John Kasich Event
I enjoyed seeing John Kasich speak at Davidson, and I thought moderated discussion and student questions section was especially interesting. The questions prompted some good discussion and forced the speakers to touch on important issues without avoiding them. However, I thought Kasich’s monologue was very cliché, and it offered a pretty dull message. I do not believe it was worth the $40,000 the school paid to have him speak. Kasich discussed the idea that “politics doesn’t matter as much” as work done outside the realm of politics to help people. This political fatalism was not only unhelpful but also worrying, because politics is the system set out to make a legal change. Politics has large amounts of power despite its potential to use it negatively, and I felt his message was really unproductive. Additionally, it is disheartening for a crowd of motivated college students, who are told it is their job to solve the future, to hear that politics is a waste of time. His monologue was solely based on the stories of individual people who wanted to make a change, with the idealistic message that “anyone can do anything they set their mind too.” While this makes us feel all warm and fuzzy when we are hearing it, we all know that individual acts of kindness alone cannot change the world, and the political system needs to reflect the interests of people who want to make the world better. This was an event that was definitely worth going to, but I left feeling a little disappointed after hearing what was little more than a generic motivational speech.
Bryan Stevenson Event
Bryan Stevenson’s message was much more accessible than Kasich’s. Stevenson and Kasich were both concerned with the ways in which we can change the world for better. However, Stevenson rooted his theory in actions that, although hard to put into practice, are easily accessible. Stevenson isolated four specific changes that we need to make in order to make the world a better place.
- Be proximate
- Change narratives
- Remain hopeful
- Get uncomfortable
Obviously these four steps are a lot more accessible than the examples Kasich introduced of individuals creating change. However, I would argue they are just as difficult to achieve because they require us to exit our comfort zone, and it takes consistent repetition of these steps, its not a one time deal. What is so amazing about these guidelines is that, unlike Kasich’s advice, these steps move towards removing the root causes of these systemic problems instead of alleviating the pain. Referring back to my definition of revolution, these steps hope to shift the paradigm instead of pushing the current paradigm past the anomaly.

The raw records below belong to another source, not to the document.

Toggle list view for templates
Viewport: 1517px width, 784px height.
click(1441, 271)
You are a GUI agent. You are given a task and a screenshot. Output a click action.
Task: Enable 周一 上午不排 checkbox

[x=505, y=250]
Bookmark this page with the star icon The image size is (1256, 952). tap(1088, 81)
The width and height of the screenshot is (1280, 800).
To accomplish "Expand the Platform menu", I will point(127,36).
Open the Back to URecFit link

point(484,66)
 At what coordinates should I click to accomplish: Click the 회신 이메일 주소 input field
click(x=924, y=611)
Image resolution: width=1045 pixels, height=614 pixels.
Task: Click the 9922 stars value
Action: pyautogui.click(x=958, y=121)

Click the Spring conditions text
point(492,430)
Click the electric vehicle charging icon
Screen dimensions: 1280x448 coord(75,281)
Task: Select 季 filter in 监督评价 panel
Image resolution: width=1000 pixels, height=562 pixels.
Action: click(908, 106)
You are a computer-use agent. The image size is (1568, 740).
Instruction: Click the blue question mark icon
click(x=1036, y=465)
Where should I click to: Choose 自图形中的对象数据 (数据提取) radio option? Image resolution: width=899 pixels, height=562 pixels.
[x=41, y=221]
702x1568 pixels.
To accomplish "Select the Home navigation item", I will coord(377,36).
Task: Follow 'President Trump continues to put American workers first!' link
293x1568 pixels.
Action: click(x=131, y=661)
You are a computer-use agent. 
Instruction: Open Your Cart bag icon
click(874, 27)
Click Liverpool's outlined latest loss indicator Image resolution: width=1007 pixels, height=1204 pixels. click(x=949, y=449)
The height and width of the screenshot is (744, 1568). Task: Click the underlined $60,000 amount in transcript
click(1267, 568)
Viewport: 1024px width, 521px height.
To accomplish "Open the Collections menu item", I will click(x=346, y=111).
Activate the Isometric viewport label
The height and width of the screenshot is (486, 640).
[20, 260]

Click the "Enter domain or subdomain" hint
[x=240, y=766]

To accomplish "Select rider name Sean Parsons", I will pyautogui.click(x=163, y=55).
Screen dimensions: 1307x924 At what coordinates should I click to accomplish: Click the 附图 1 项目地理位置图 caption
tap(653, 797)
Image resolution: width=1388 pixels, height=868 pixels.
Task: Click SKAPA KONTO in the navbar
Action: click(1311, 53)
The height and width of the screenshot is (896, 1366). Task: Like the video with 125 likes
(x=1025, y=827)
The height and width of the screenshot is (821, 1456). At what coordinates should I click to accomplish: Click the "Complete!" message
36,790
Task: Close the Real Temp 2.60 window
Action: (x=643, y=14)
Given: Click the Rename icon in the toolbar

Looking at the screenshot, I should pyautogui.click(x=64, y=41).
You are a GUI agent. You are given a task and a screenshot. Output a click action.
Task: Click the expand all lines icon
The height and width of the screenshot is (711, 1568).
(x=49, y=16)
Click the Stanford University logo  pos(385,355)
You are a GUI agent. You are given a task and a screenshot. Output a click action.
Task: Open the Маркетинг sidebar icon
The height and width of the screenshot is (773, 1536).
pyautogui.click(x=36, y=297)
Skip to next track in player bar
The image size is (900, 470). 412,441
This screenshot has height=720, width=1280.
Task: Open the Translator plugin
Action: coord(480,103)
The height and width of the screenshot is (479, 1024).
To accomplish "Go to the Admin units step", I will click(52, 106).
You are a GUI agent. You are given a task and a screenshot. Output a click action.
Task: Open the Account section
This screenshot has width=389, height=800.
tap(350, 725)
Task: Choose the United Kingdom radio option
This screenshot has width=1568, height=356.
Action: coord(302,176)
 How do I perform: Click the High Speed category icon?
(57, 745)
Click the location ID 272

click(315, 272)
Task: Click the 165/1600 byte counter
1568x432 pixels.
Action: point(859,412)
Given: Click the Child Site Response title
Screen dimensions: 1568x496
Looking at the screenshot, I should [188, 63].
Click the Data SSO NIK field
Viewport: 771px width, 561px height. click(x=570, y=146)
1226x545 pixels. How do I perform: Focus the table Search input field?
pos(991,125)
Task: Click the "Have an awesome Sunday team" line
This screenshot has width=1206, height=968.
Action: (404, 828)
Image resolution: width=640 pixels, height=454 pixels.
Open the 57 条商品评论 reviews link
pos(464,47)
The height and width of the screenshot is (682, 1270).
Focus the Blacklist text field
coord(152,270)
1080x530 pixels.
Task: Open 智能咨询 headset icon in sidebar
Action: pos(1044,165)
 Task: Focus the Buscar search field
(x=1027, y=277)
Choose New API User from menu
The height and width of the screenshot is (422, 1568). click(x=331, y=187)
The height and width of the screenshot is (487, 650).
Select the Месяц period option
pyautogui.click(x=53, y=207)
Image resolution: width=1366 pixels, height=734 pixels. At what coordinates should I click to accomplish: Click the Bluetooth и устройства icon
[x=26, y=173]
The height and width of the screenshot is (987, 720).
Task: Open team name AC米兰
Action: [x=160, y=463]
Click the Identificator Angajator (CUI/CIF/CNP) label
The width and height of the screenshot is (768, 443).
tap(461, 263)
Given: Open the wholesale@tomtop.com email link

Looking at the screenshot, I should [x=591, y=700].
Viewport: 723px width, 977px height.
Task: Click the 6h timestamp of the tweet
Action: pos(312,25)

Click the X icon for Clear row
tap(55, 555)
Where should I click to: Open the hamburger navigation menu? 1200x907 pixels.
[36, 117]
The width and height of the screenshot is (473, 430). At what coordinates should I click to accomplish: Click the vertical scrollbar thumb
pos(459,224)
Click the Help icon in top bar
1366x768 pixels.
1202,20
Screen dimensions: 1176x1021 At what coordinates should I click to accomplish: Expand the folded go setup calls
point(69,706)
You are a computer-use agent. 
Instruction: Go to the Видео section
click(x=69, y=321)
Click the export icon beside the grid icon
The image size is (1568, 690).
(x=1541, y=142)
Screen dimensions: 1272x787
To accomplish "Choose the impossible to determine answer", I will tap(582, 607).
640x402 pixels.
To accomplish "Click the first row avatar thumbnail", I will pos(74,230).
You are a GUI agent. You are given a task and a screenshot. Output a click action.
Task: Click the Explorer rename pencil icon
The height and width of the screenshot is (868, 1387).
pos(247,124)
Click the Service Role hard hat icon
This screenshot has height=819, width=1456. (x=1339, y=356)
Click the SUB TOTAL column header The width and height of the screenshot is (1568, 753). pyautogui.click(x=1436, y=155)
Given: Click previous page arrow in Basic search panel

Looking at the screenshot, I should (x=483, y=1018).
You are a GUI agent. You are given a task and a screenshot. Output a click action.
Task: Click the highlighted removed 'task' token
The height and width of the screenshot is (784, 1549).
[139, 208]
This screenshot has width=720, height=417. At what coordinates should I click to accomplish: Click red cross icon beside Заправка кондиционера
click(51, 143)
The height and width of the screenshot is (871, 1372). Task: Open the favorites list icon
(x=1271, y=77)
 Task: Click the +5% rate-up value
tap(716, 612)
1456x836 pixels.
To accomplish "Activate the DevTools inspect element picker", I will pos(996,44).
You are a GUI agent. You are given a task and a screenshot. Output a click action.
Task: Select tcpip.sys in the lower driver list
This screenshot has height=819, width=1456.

Connecting this back to my theme, Stevenson advocates for changing the narrative as a method of creating a more beautiful world. By changing the stories that are told and becoming proximate to both learn new stories and create new ones, as Stevenson has done in his book, we can create beauty in the world. These three principles are intimately connected, and changing the stories that are told is how we will address the root causes of this world’s problems and create beauty in the world. Stevenson has done it with the stories that he has published, changing people’s images through literature and inspiring us all to create beauty.